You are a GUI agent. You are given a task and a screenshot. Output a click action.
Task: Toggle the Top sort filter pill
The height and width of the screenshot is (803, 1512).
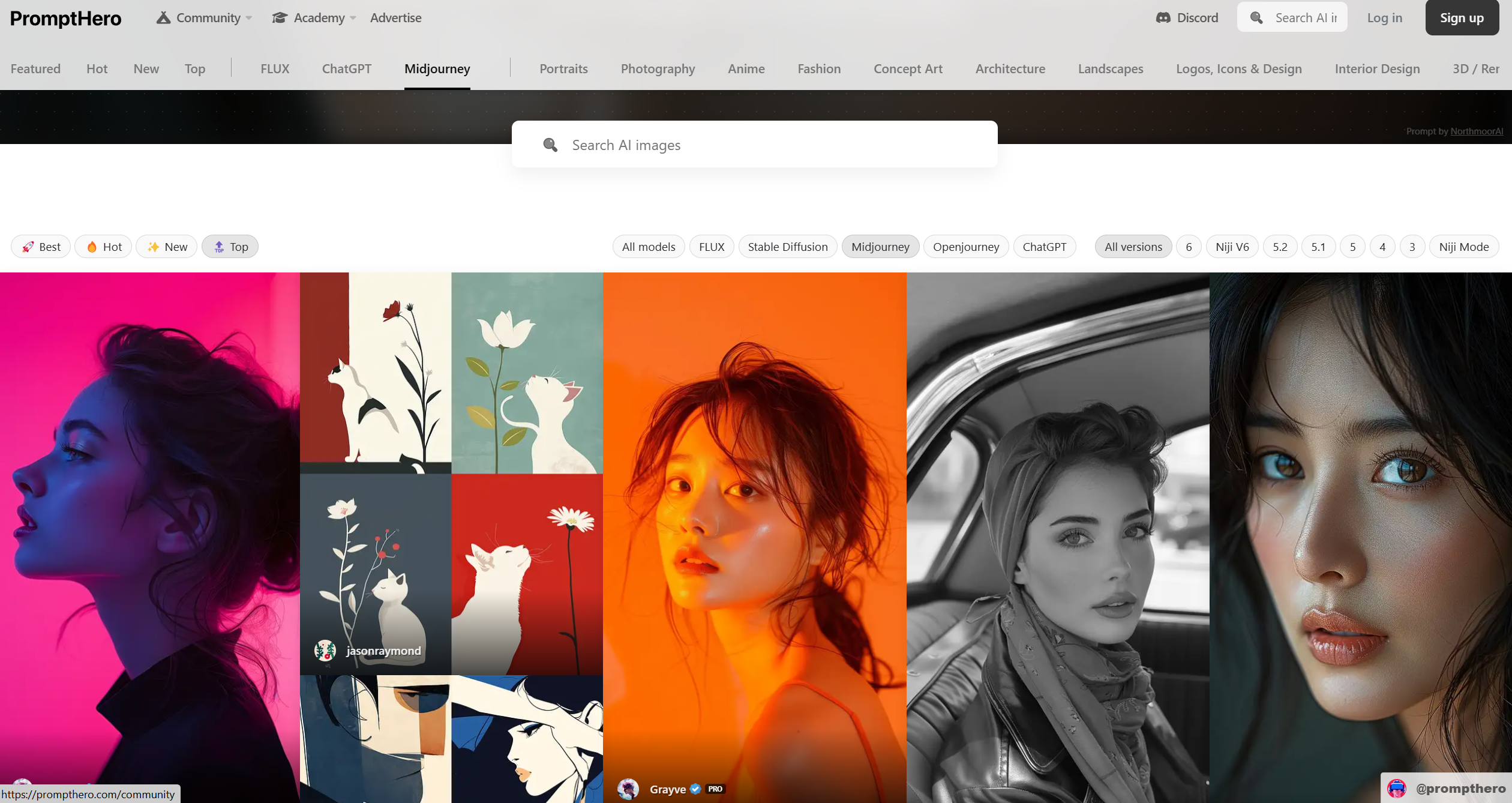pos(230,247)
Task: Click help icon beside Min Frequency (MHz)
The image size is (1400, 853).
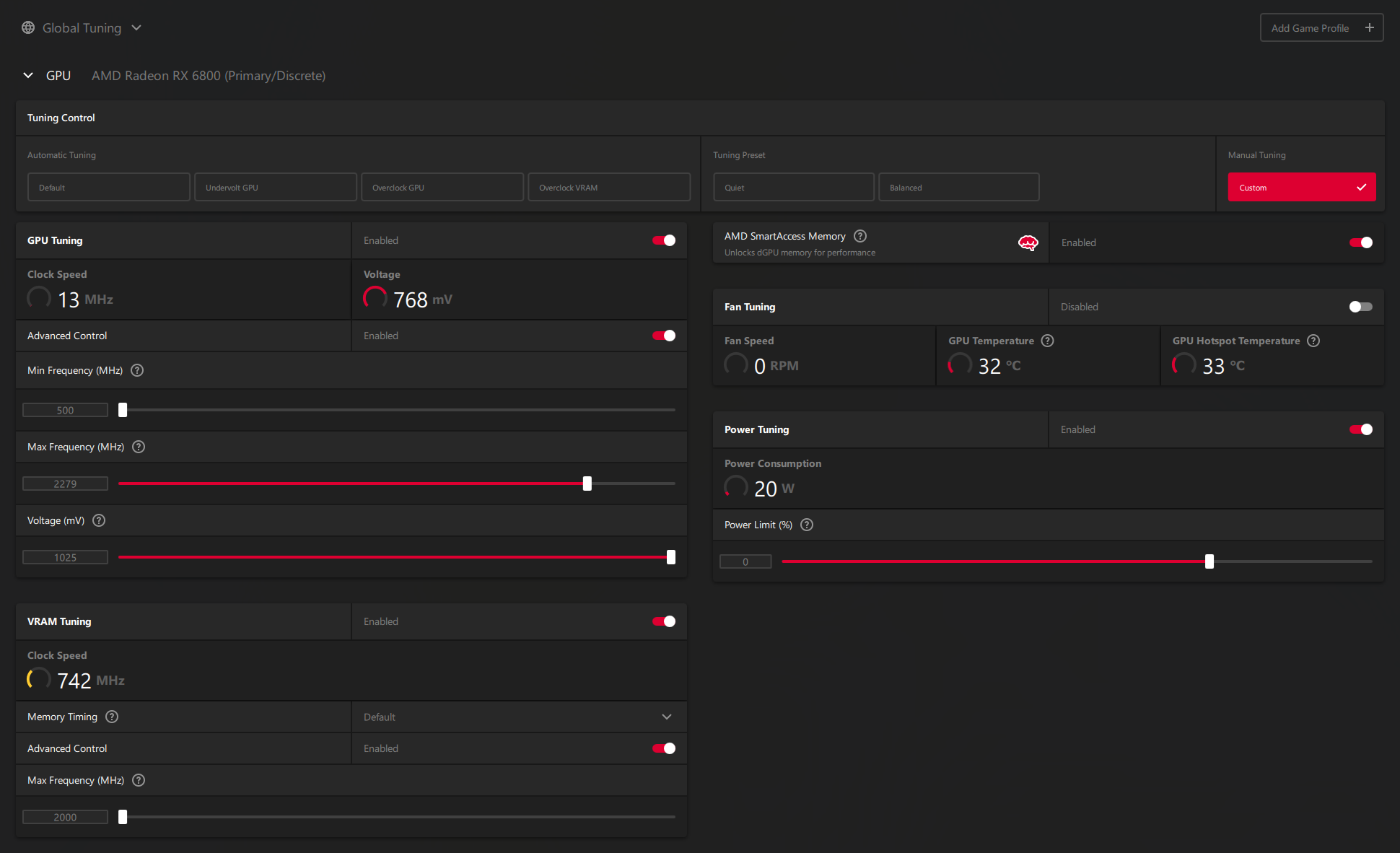Action: (x=137, y=370)
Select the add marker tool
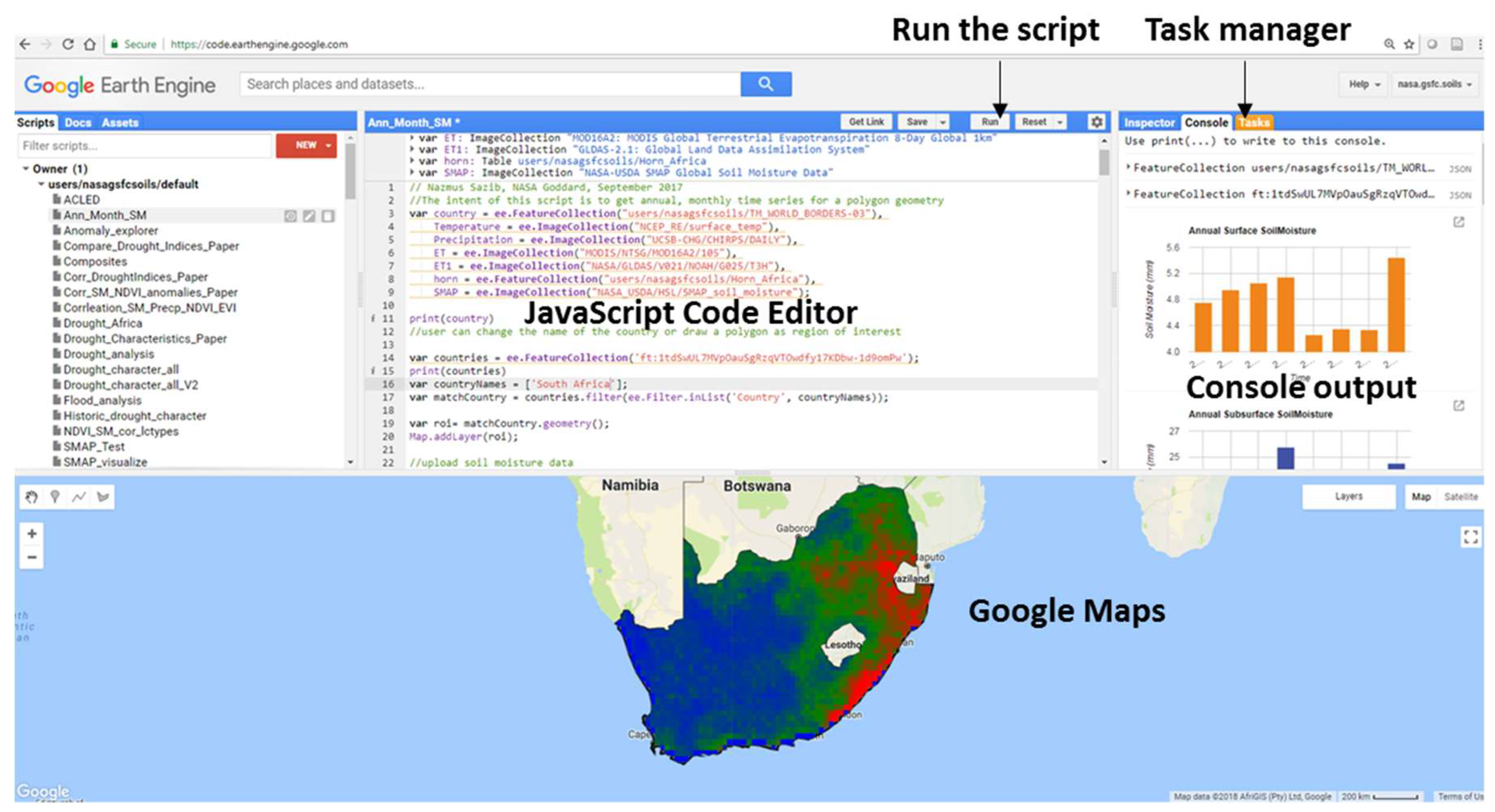Image resolution: width=1495 pixels, height=812 pixels. (55, 497)
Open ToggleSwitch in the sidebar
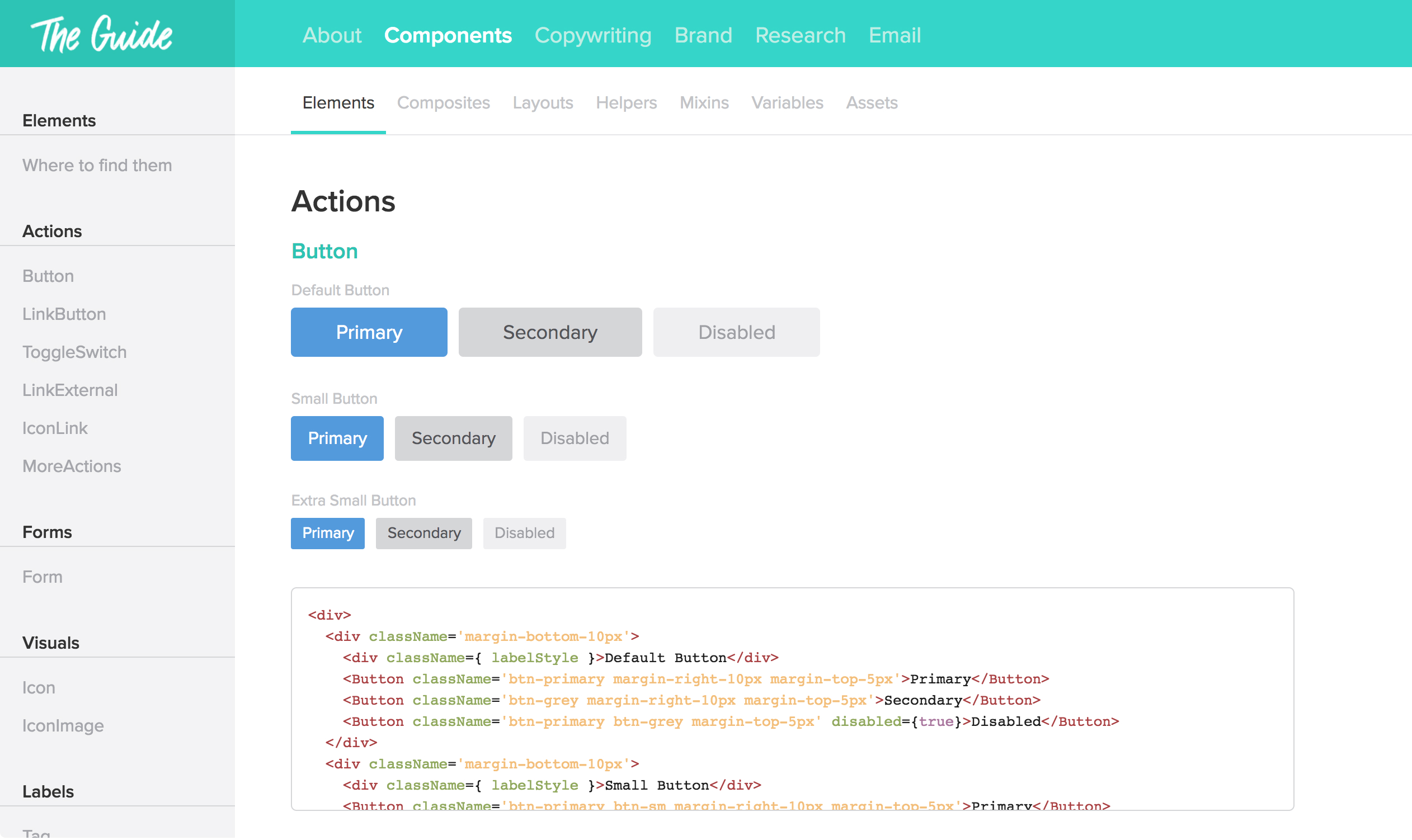The image size is (1412, 840). click(x=74, y=352)
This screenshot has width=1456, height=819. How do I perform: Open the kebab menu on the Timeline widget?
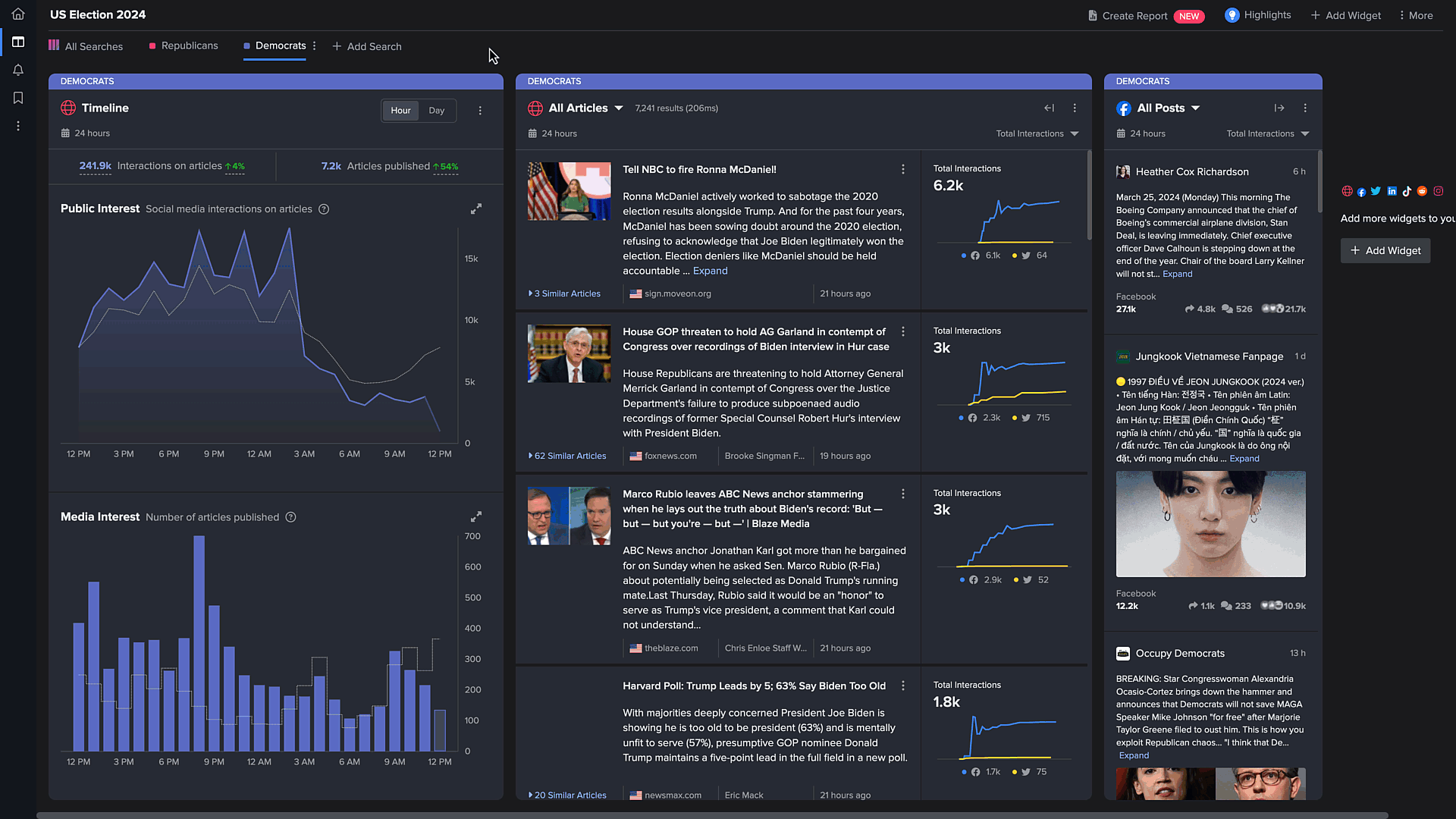coord(480,110)
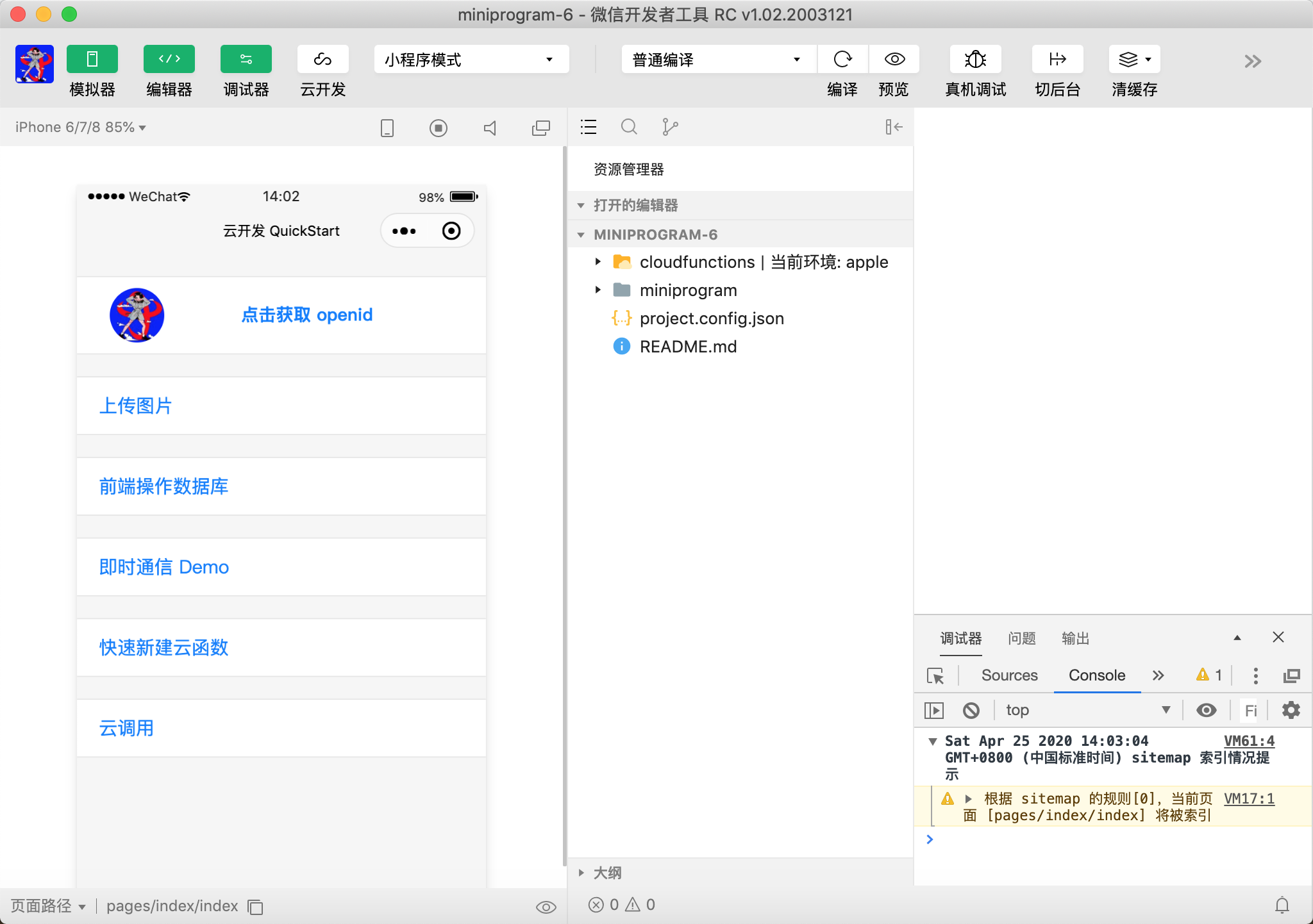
= = = =
» **TASK TO CARRY OUT**:
Copy the listing exactly but drop its images.

» **RESPONSE AREA**:
You are a GUI agent. You are given a task and a screenshot. Output a click action.
Task: Toggle the Top sort filter pill
The height and width of the screenshot is (803, 1512).
pos(230,247)
Task: Click help icon beside Min Frequency (MHz)
The image size is (1400, 853).
Action: (x=137, y=370)
Select the add marker tool
Image resolution: width=1495 pixels, height=812 pixels. (55, 497)
Open ToggleSwitch in the sidebar
The image size is (1412, 840). click(x=74, y=352)
This screenshot has width=1456, height=819. How do I perform: Open the kebab menu on the Timeline widget?
coord(480,110)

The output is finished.